In this issue of Allergologia et immunopathologia, Flores et al. present an interesting study of cytokine expression in infants during acute bronchiolitis.5 Expressions of interleukin (IL)-4, IL-12, IL-13 and interferon (INF)-γ were determined from nasal swabs of 143 infants with their first episode of acute bronchiolitis in order to study Th1-Th2 activity. Antigen viral identification was performed by immunofluorescence to RSV, influenza, parainfluenza, and adenovirus. Cytokine expression was analysed according to several personal characteristics and also according to virus identification and severity of the bronchiolitis. In summary, the authors found Th1 bias in older children, in those who had been breastfed, and in those attending day-care centres, whereas Th2 bias was found in children exposed to cigarette smoke. RSV infection determined lower expression of IL-4 when compared to negative samples. No significant association was found between the severity score and virus identification or cytokine expression.

Studies of cytokine expression during acute bronchiolitis may contribute to our understanding of this triggering disease. Unfortunately we are still at the beginning of this road and at the moment there are many more questions than answers. It has still not been established, for example, if a specific pattern of Th1-Th2 imbalance is really present in these infants. Results from previous studies diverge largely, showing Th1 polarisation in some6,7 and Th2 in others.8,9 The division of cytokine response in two dichotomous categories seems to be a too simplistic approach to explain the immune response, since other cytokine profiles have already been identified and it is not rare to find concomitant diseases with opposite cytokine profiles. Additionally, some studies found that both Th1 and Th2 cytokines are stimulated during acute bronchiolitis.10 No clear bias was found in the four cytokines studied by Flores et al.

The main purpose of this study was to compare the immune response among different viral agents. The small number of viral identification, however, limited this analysis. Influenza and parainfluenza virus were identified in a very small group, and some other viruses such as rhinovirus, human metapneumovirus and human bocavirus were not investigated. RSV was the most frequently identified virus and induced a significant lower expression of IL-4, suggesting a Th1 bias. It is still hard to define if statistical differences (like this one) have clinical importance. In theory, a Th2 bias could be associated with a more severe disease. IFN-γ, a Th-1 cytokine with well-characterised antiviral activity, was inversely associated with clinical severity of acute bronchiolitis in other studies,11 but not in the study of Flores et al.

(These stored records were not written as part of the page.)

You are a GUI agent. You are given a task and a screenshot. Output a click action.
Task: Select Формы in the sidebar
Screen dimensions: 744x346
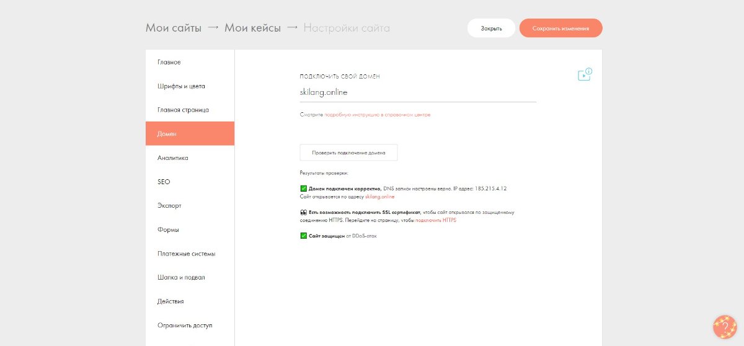(x=168, y=229)
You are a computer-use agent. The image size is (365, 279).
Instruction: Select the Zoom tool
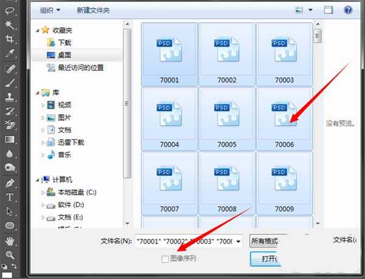point(10,255)
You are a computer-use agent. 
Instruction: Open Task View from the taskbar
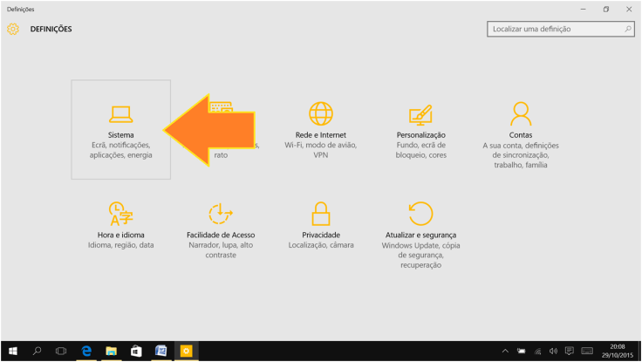(61, 351)
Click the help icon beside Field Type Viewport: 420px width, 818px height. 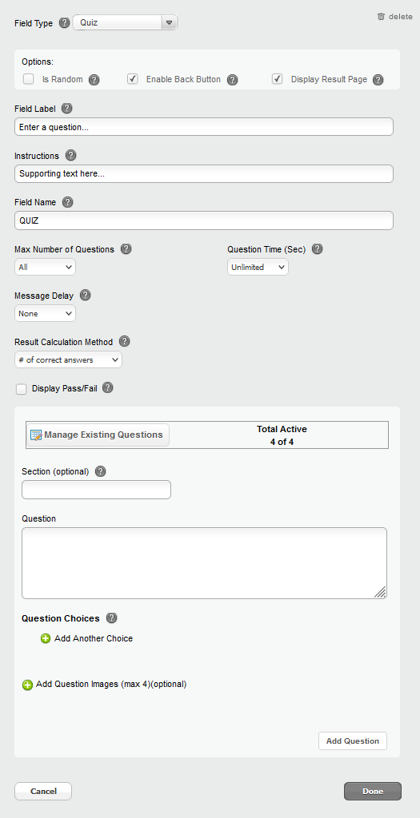coord(64,23)
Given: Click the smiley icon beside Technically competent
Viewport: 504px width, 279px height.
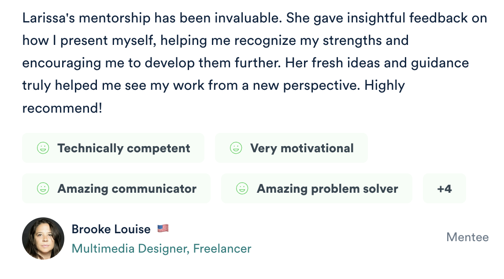Looking at the screenshot, I should (x=43, y=148).
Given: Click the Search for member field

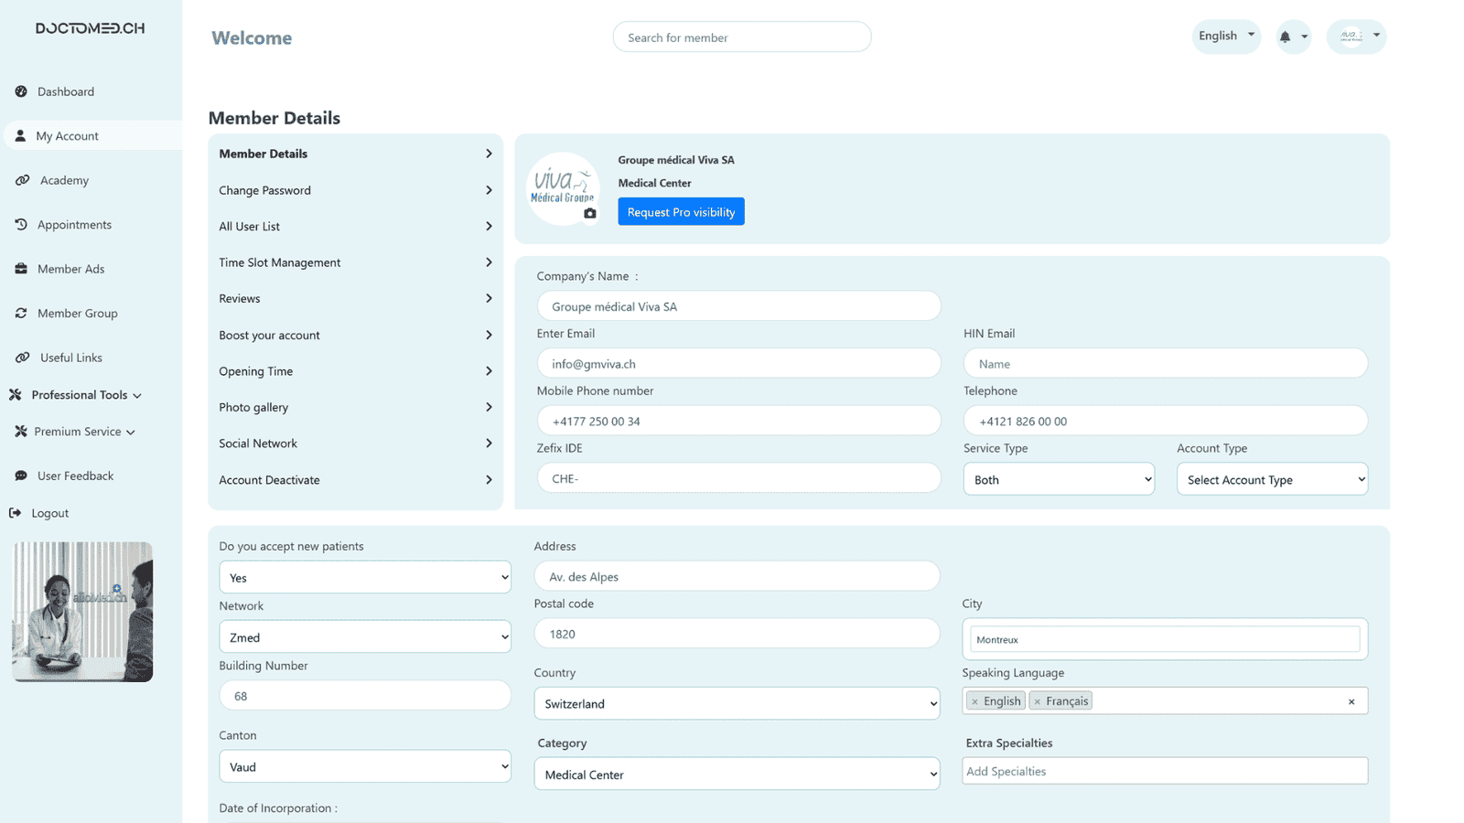Looking at the screenshot, I should tap(741, 37).

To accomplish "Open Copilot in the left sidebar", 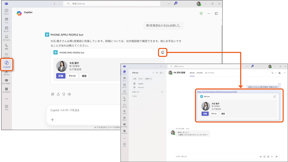I will tap(7, 64).
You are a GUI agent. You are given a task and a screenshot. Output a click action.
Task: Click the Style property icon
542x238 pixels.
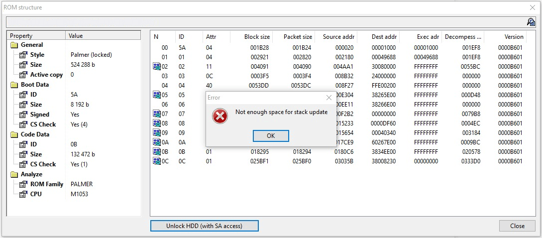click(x=23, y=55)

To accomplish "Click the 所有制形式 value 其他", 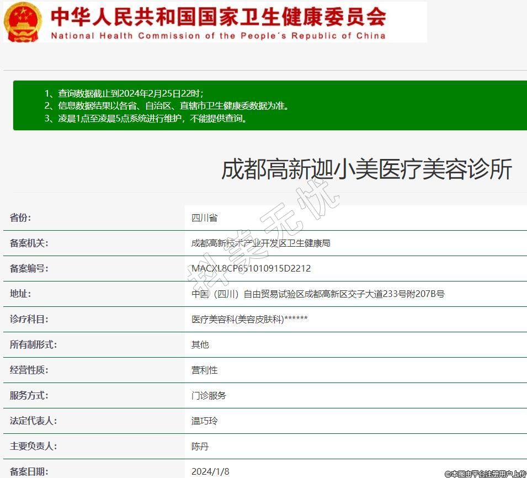I will pyautogui.click(x=200, y=345).
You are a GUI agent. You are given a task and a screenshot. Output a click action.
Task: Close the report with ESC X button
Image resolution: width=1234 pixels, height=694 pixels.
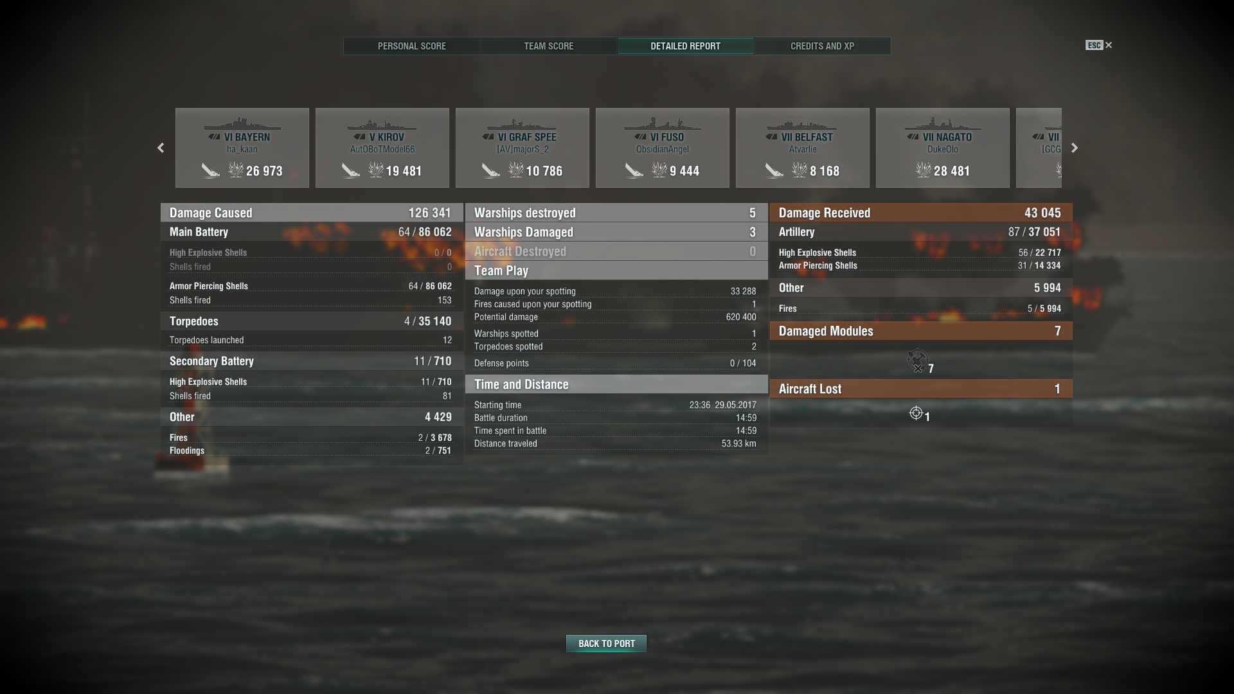pyautogui.click(x=1099, y=45)
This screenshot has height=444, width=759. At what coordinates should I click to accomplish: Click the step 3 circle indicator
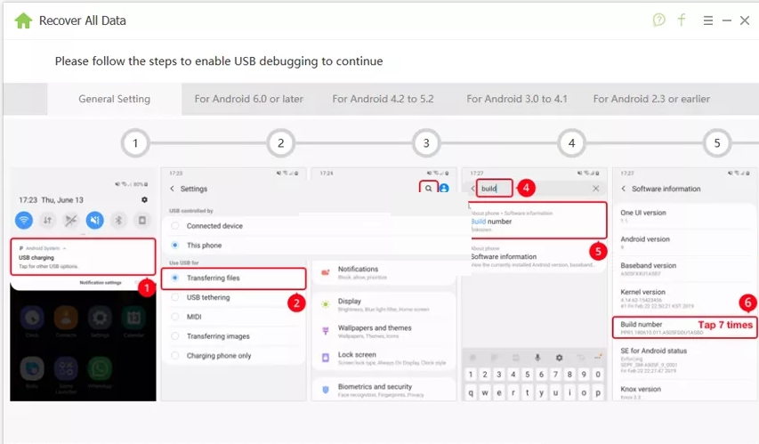click(426, 142)
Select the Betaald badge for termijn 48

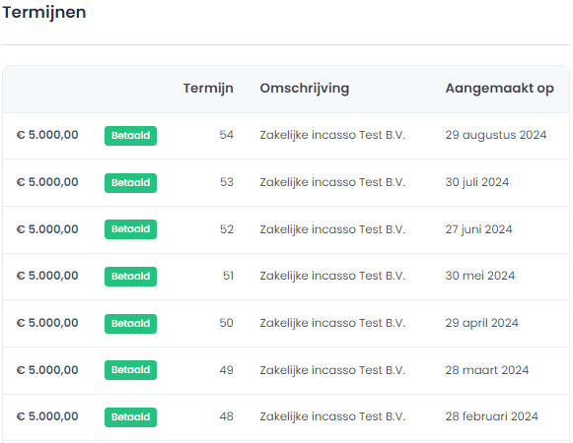130,417
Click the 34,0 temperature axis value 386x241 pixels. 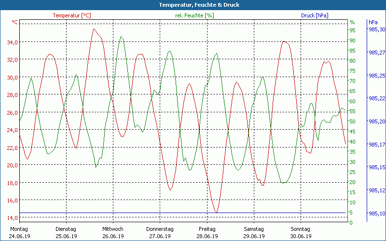click(x=12, y=42)
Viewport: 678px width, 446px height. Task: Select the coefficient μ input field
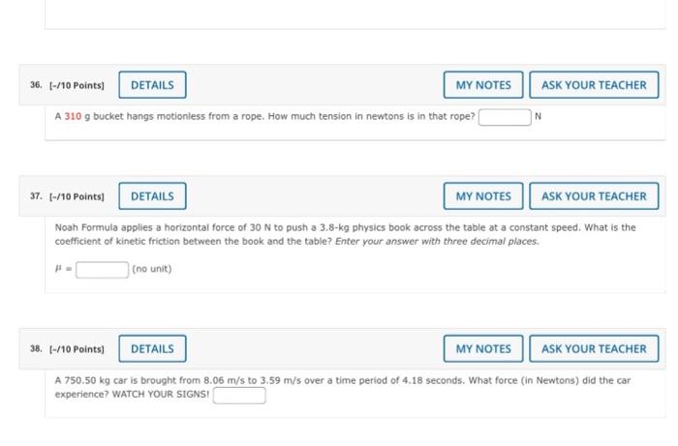pos(102,269)
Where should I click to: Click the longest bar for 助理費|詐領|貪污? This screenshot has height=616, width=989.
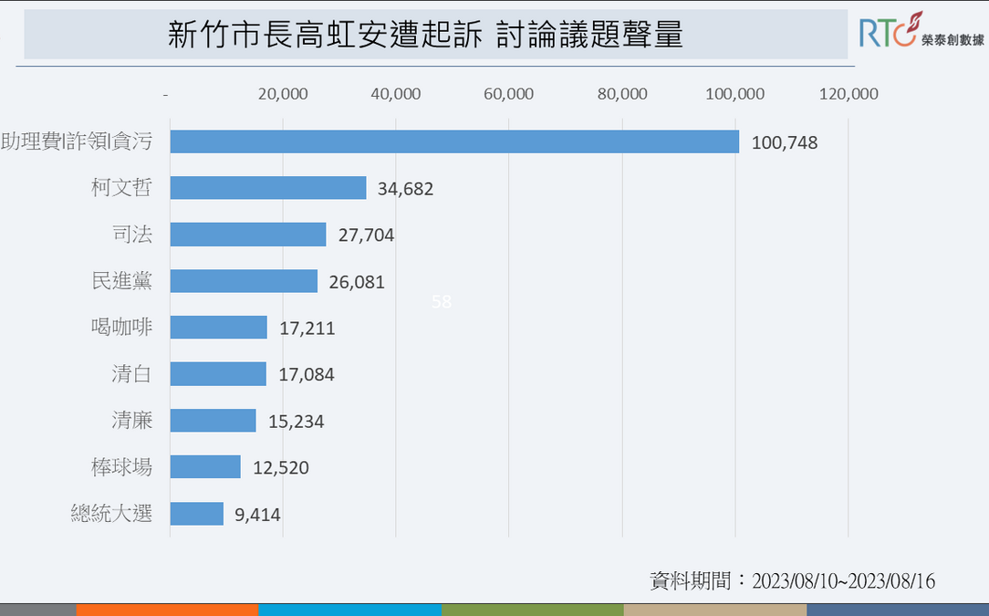tap(453, 141)
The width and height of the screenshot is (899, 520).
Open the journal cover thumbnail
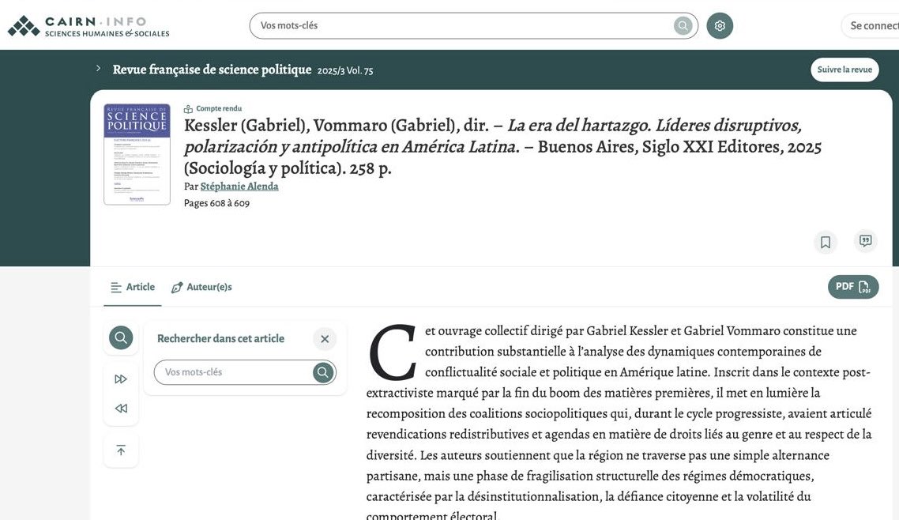(x=136, y=154)
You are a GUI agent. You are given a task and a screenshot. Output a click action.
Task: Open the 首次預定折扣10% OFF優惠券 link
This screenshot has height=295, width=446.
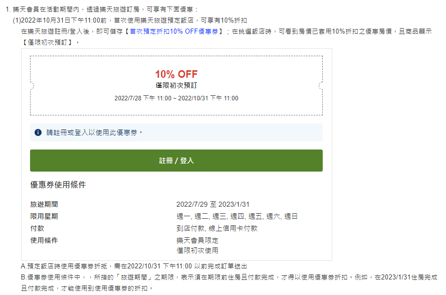(x=174, y=31)
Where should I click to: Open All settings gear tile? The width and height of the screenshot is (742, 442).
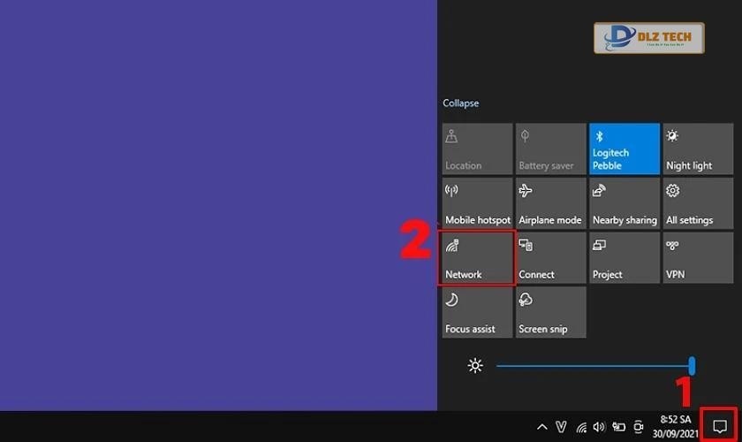coord(698,203)
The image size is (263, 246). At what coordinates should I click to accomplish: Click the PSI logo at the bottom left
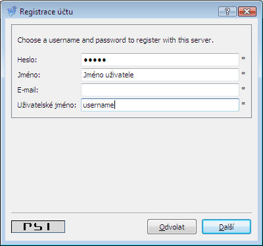(x=38, y=226)
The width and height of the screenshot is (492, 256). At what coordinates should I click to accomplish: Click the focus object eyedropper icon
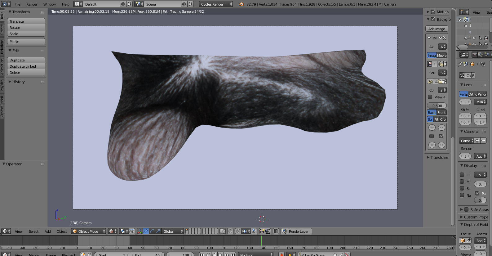(x=469, y=240)
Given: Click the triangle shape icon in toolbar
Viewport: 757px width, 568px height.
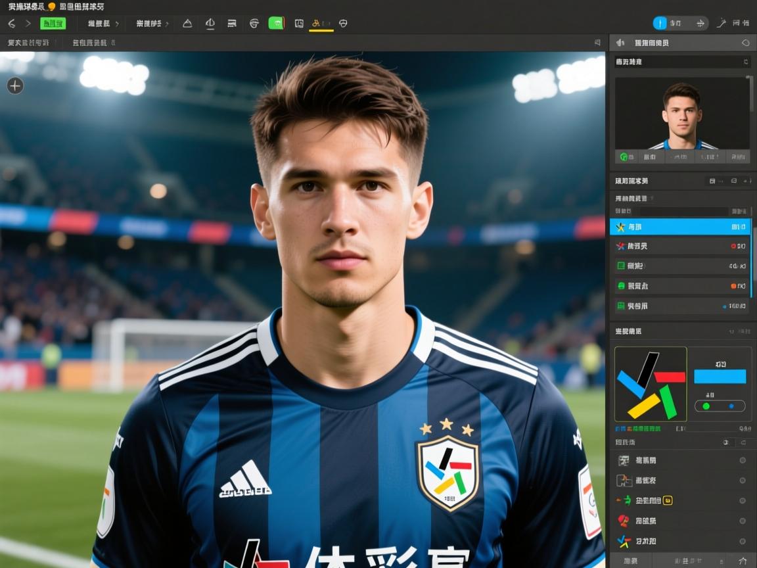Looking at the screenshot, I should (187, 24).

Another triggering question is the role of cytokine profile during acute bronchiolitis in the development of asthma and allergy. Acute bronchiolitis, particularly RSV bronchiolitis, is clearly associated with recurrent wheezing in preschool and school age, but it is still in debate whether this infection acts as a real cause in subsequent asthma or if it is only a marker of predisposition.3 In the first hypothesis, the virus could induce a persistent Th2 predominant response profile, with elevated Th2 cytokines, like IL-4 and IL-13. In a prospective cohort of infants hospitalised with severe RSV bronchiolitis, Castro et al. analysed peripheral blood T cells expression for IL-2, IL-4, IL-13 and IFN-γ immediately after RSV and at two, four and six years of age.12 They found that Th1 cytokines tend to decrease over time after the infection, while Th2 cytokines tend to increase. However, these patterns were unrelated to asthma and allergy outcomes by six years of age. In this study, the degree of Th1 and Th2 cytokine responses during RSV infection was not associated with the subsequent development of asthma, eczema, or allergic sensitisation.12 More studies are needed to confirm these findings and we are awaiting with great interest the results from the follow-up of these children studied by Flores et al.